[Source records]
=== Begin Enclosure ===

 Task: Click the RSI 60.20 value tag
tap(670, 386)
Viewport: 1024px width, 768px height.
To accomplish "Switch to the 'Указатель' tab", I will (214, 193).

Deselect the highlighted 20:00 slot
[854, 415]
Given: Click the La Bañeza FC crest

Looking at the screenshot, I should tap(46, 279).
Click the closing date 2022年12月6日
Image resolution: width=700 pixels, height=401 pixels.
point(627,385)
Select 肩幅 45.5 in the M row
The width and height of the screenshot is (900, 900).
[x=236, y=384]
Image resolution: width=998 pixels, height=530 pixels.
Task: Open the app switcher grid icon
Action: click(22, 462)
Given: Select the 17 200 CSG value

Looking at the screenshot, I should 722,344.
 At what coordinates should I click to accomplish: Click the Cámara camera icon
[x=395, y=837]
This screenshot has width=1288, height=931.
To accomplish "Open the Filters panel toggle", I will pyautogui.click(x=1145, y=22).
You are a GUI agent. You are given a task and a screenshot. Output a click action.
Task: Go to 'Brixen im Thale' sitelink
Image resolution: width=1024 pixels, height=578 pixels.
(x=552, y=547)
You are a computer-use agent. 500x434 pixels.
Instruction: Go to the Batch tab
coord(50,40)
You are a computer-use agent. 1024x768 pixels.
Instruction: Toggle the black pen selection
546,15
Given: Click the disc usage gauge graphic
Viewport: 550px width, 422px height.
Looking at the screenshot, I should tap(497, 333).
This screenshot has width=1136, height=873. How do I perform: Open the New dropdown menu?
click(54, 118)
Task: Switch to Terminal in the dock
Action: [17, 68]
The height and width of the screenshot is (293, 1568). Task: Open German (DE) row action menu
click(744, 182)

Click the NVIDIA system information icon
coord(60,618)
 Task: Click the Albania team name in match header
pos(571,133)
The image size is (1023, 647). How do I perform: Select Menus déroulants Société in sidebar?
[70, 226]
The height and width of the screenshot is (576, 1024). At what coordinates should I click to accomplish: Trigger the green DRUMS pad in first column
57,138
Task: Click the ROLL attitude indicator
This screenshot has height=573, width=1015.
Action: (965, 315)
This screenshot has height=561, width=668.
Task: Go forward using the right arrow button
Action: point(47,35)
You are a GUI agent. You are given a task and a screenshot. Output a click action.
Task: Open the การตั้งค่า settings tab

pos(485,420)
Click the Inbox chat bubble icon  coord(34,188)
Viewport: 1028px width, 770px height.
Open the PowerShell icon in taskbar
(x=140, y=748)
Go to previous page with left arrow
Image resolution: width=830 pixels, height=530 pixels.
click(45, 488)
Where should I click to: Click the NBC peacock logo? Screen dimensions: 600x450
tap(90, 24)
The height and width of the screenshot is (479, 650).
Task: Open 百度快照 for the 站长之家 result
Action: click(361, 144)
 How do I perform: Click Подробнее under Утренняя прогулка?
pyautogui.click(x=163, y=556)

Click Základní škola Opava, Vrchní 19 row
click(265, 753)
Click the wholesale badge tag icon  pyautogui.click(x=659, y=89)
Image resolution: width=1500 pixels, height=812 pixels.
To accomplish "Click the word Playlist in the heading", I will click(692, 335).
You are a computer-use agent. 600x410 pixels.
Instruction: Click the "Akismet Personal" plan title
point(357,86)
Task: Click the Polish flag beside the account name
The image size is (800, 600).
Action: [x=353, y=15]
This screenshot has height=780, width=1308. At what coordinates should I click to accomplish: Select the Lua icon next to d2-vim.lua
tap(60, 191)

=== End Enclosure ===

• **PROBLEM DESCRIPTION**
Reproduce every entry above exactly as it was written.

• **RESPONSE BELOW**
 Task: Click the RSI 60.20 value tag
tap(670, 386)
Viewport: 1024px width, 768px height.
To accomplish "Switch to the 'Указатель' tab", I will (214, 193).

Deselect the highlighted 20:00 slot
[854, 415]
Given: Click the La Bañeza FC crest

Looking at the screenshot, I should tap(46, 279).
Click the closing date 2022年12月6日
Image resolution: width=700 pixels, height=401 pixels.
point(627,385)
Select 肩幅 45.5 in the M row
The width and height of the screenshot is (900, 900).
[x=236, y=384]
Image resolution: width=998 pixels, height=530 pixels.
Task: Open the app switcher grid icon
Action: click(22, 462)
Given: Select the 17 200 CSG value

Looking at the screenshot, I should 722,344.
 At what coordinates should I click to accomplish: Click the Cámara camera icon
[x=395, y=837]
This screenshot has width=1288, height=931.
To accomplish "Open the Filters panel toggle", I will pyautogui.click(x=1145, y=22).
You are a GUI agent. You are given a task and a screenshot. Output a click action.
Task: Go to 'Brixen im Thale' sitelink
Image resolution: width=1024 pixels, height=578 pixels.
(x=552, y=547)
You are a computer-use agent. 500x434 pixels.
Instruction: Go to the Batch tab
coord(50,40)
You are a computer-use agent. 1024x768 pixels.
Instruction: Toggle the black pen selection
546,15
Given: Click the disc usage gauge graphic
Viewport: 550px width, 422px height.
Looking at the screenshot, I should tap(497, 333).
This screenshot has width=1136, height=873. How do I perform: Open the New dropdown menu?
click(54, 118)
Task: Switch to Terminal in the dock
Action: [17, 68]
The height and width of the screenshot is (293, 1568). Task: Open German (DE) row action menu
click(744, 182)

Click the NVIDIA system information icon
coord(60,618)
 Task: Click the Albania team name in match header
pos(571,133)
The image size is (1023, 647). How do I perform: Select Menus déroulants Société in sidebar?
[70, 226]
The height and width of the screenshot is (576, 1024). At what coordinates should I click to accomplish: Trigger the green DRUMS pad in first column
57,138
Task: Click the ROLL attitude indicator
This screenshot has height=573, width=1015.
Action: (965, 315)
This screenshot has height=561, width=668.
Task: Go forward using the right arrow button
Action: point(47,35)
You are a GUI agent. You are given a task and a screenshot. Output a click action.
Task: Open the การตั้งค่า settings tab

pos(485,420)
Click the Inbox chat bubble icon  coord(34,188)
Viewport: 1028px width, 770px height.
Open the PowerShell icon in taskbar
(x=140, y=748)
Go to previous page with left arrow
Image resolution: width=830 pixels, height=530 pixels.
click(45, 488)
Where should I click to: Click the NBC peacock logo? Screen dimensions: 600x450
tap(90, 24)
The height and width of the screenshot is (479, 650).
Task: Open 百度快照 for the 站长之家 result
Action: click(361, 144)
 How do I perform: Click Подробнее under Утренняя прогулка?
pyautogui.click(x=163, y=556)

Click Základní škola Opava, Vrchní 19 row
click(265, 753)
Click the wholesale badge tag icon  pyautogui.click(x=659, y=89)
Image resolution: width=1500 pixels, height=812 pixels.
To accomplish "Click the word Playlist in the heading", I will click(692, 335).
You are a computer-use agent. 600x410 pixels.
Instruction: Click the "Akismet Personal" plan title
point(357,86)
Task: Click the Polish flag beside the account name
The image size is (800, 600).
Action: [x=353, y=15]
This screenshot has height=780, width=1308. At what coordinates should I click to accomplish: Select the Lua icon next to d2-vim.lua
tap(60, 191)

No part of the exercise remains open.